[Collected data entries]
+ + + + + + +
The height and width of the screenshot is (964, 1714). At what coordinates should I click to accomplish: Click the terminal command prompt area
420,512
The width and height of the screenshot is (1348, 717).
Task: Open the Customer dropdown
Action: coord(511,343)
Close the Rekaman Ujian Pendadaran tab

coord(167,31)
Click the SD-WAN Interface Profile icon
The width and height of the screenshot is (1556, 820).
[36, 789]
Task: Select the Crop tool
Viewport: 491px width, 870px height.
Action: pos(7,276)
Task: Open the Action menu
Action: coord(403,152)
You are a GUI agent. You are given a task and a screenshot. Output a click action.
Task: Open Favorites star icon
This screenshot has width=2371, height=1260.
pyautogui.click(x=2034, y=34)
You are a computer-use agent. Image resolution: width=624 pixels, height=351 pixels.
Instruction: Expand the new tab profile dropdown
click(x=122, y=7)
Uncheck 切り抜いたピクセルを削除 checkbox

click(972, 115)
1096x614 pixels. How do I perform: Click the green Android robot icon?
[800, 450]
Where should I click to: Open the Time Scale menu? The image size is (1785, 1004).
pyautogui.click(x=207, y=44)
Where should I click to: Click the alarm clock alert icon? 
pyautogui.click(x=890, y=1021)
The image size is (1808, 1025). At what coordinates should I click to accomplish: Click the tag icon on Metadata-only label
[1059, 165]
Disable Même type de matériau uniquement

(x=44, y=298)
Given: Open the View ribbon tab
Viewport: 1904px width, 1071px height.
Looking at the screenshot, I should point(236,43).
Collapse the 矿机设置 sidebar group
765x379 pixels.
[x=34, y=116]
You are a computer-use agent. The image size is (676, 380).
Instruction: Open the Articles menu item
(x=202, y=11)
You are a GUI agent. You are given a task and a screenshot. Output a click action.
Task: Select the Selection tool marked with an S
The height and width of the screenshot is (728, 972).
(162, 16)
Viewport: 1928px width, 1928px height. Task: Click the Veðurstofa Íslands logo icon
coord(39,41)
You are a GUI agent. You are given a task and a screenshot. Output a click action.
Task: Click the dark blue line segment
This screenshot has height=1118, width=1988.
+ + + + + + +
REQUIRED WORK
Please give again the lines above between the line holding "1096x614 pixels. How" and the line holding "Given: Open the View ribbon tab", inclusive, exactly as they are and with nothing added.

ANSWER BOX
1096x614 pixels. How do I perform: Click the green Android robot icon?
[800, 450]
Where should I click to: Open the Time Scale menu? The image size is (1785, 1004).
pyautogui.click(x=207, y=44)
Where should I click to: Click the alarm clock alert icon? 
pyautogui.click(x=890, y=1021)
The image size is (1808, 1025). At what coordinates should I click to accomplish: Click the tag icon on Metadata-only label
[1059, 165]
Disable Même type de matériau uniquement

(x=44, y=298)
Given: Open the View ribbon tab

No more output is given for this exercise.